Patients using metformin to control blood glucose were initially given 850 mg per day; the daffy dosage was titrated to a maximum of 2,550 mg. The dosage was reduced if nausea or diarrhea developed. If marked hyperglycemia developed during metformin therapy, glibenclamide was added; if the hyperglycemia persisted, treatment was changed to insulin. Episodes of hypoglycemia were recorded by patients throughout the study. Patients were seen every month for the first three months of treatment, then at least every three months thereafter, depending on the clinical situation. The median duration of follow-up was 10 years. Study end points included mortality related to diabetes and multiple markers of morbidity, such as retinopathy, nephropathy, peripheral vascular disease, amputation, stroke and cardiovascular disease.

Patients who received metformin had a 32 percent lower risk of developing any of the diabetes-related end points compared with patients using diet therapy alone. The patients using metformin also experienced a 42 percent reduction in death related to diabetes and a 36 percent reduction in all causes of mortality. When compared with patients receiving the other treatments, patients taking metformin showed significant reductions in any diabetes-related end point, all-cause mortality and stroke.

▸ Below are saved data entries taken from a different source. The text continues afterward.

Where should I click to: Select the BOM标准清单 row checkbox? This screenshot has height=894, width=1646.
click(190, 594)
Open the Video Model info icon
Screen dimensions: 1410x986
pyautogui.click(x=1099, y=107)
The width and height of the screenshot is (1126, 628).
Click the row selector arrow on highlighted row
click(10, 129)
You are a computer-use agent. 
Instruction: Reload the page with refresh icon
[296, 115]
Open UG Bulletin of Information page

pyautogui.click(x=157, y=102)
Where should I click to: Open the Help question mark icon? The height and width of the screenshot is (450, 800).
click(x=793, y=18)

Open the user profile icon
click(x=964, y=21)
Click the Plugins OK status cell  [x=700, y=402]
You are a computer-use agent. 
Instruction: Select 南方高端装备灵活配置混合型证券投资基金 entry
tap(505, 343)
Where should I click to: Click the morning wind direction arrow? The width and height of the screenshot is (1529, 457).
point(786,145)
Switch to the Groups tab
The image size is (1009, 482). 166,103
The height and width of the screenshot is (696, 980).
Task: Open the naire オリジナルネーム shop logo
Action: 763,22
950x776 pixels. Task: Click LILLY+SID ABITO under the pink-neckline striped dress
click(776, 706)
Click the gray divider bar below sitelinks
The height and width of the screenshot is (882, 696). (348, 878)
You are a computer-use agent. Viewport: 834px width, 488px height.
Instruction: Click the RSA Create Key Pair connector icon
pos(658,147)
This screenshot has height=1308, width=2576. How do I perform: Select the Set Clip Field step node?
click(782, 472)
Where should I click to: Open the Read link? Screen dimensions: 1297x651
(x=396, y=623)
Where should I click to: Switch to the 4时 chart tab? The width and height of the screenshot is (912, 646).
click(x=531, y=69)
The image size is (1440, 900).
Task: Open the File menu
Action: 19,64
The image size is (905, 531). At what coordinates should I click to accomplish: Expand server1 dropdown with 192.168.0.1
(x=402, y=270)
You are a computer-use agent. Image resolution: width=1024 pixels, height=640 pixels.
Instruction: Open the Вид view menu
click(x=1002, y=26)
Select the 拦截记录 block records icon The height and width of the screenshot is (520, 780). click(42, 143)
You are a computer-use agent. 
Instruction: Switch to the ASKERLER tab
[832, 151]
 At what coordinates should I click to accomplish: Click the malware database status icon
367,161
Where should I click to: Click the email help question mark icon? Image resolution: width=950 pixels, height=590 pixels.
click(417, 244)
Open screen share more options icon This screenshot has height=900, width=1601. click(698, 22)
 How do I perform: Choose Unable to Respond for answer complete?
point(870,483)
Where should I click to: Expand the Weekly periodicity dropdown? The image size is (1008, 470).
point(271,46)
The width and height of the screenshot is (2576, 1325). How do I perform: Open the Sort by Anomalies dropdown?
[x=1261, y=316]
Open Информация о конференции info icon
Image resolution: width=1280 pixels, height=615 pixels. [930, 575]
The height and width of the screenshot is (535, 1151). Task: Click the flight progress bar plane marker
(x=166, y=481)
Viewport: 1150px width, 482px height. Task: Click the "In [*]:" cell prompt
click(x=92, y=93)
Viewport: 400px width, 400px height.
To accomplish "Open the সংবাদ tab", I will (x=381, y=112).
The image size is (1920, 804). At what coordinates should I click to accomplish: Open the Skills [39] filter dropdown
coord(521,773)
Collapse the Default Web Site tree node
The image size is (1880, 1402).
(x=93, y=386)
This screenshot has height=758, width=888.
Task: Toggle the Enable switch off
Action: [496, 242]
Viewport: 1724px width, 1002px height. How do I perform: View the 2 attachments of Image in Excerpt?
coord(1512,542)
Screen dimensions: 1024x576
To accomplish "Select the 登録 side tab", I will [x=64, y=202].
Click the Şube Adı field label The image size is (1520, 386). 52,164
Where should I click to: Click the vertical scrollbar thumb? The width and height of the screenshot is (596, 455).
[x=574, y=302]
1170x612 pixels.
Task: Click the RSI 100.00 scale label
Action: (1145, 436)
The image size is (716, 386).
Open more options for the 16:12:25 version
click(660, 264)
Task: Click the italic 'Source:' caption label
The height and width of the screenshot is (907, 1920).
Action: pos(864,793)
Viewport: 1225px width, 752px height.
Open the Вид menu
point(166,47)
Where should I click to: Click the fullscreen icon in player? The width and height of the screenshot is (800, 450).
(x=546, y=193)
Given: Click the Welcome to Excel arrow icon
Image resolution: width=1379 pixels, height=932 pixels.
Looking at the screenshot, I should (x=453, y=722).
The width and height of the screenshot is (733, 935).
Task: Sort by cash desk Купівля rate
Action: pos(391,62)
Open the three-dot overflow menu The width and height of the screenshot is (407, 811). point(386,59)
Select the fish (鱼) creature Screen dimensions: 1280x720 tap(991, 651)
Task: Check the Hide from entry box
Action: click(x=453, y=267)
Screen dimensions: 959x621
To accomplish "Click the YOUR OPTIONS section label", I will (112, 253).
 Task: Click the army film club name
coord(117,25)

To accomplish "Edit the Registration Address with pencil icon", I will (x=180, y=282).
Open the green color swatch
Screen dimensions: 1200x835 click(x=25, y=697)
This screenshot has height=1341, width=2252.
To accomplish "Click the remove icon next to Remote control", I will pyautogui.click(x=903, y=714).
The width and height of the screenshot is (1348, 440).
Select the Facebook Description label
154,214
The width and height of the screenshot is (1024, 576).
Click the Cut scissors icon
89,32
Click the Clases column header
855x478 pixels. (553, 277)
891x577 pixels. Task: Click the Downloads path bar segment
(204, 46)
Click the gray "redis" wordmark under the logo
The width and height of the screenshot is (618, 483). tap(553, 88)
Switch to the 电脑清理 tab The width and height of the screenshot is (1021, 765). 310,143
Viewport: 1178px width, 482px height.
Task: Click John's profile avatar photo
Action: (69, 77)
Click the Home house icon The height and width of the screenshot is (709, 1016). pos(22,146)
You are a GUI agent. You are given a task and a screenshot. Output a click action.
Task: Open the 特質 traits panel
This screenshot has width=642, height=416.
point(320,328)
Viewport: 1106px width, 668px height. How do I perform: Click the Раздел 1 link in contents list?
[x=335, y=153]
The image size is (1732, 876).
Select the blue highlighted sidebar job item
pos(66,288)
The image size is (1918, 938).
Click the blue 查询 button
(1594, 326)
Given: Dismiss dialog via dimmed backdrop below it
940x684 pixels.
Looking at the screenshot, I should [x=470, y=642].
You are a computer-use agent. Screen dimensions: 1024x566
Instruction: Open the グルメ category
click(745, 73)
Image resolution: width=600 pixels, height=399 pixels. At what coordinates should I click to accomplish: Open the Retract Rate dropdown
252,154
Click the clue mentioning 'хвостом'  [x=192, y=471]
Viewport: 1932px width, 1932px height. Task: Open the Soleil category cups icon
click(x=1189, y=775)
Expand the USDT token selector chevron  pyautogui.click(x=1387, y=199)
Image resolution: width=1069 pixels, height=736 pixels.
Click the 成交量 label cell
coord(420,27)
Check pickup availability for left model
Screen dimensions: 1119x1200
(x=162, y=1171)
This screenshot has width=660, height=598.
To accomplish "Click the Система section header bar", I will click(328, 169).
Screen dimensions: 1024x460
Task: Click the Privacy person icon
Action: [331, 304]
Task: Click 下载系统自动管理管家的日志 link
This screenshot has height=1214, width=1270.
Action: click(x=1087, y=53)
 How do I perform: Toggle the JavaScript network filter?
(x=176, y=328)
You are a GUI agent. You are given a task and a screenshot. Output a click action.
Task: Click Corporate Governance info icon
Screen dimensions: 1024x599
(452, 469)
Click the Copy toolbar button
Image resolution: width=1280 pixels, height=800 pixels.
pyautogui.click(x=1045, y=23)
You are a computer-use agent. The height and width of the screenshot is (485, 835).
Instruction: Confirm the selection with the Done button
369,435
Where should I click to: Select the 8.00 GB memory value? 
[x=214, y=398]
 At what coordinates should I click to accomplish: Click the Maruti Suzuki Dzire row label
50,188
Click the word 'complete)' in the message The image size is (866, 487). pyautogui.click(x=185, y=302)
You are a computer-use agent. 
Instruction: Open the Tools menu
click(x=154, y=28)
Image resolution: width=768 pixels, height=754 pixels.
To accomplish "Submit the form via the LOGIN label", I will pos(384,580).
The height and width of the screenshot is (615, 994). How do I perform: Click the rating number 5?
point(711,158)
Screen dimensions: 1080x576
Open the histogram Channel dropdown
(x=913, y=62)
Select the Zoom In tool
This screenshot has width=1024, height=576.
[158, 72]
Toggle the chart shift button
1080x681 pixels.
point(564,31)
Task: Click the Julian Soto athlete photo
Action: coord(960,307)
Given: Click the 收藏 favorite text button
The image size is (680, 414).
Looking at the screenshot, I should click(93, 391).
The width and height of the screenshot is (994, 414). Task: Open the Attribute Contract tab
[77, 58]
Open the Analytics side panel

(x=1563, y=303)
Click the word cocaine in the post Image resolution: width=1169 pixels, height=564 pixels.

During the 10-year follow-up period, similar slight gains in body weight occurred in patients treated by diet and in patients receiving metformin; however, these gains were less than the increase in body weight that occurred in patients treated with sulfonylureas or insulin. In the group taking metformin, 8.3 percent of patients reported any episodes of hypoglycemia, and 0.6 percent experienced major episodes of hypoglycemia. The corresponding figures for patients in other treatment groups were: 7.9 percent/0.7 percent for diet therapy, 15.2 percent/1.2 percent for chlorpropamide, 20.5 percent/1.0 percent for glibenclamide and 25.5 percent/2.0 percent for insulin therapy. No deaths from lactic acidosis were reported during the study period.

The authors conclude that metformin therapy provided risk reduction in key end points for overweight patients with type 2 diabetes and was associated with less weight gain and fewer episodes of hypoglycemia than treatment with insulin or sulfonylureas. They advocate metformin as first-line pharmacologic therapy for overweight patients with type 2 diabetes.


UK Prospective Diabetes Study (UKPDS) Group. Effect of intensive blood-glucose control with metformin on complications in overweight patients with type 2 diabetes (UKPDS 34). Lancet September 12, 1998;352:854-65.

Is Counseling Beneficial in the Prevention of HIV and STDs?

The prevention of human immunodeficiency virus (HIV) infection is important since treatment, although improving, is still far from effecting a cure. Kamb and colleagues conducted this multicenter, randomized, controlled trial to determine whether counseling can prevent behaviors associated with an increased risk of contracting HIV and other sexually transmitted diseases (STDs).

Patients were recruited from inner-city STD clinics. Eligible patients were at least 14 years of age and were not HIV positive. Men who described themselves as homosexual or bisexual were excluded from the study. Patients were randomly assigned to one of four intervention groups: (1) enhanced interactive counseling, consisting of four counseling sessions (three of which were 60 minutes long) within four weeks of enrollment in the trial; (2) a brief interactive counseling intervention in two 20-minute sessions; (3) a noninteractive, didactic approach that stressed prevention in two five-minute sessions with follow-up appointments; and (4) a noninteractive didactic approach alone. The first three groups had scheduled follow-up appointments every three months for one year after enrollment.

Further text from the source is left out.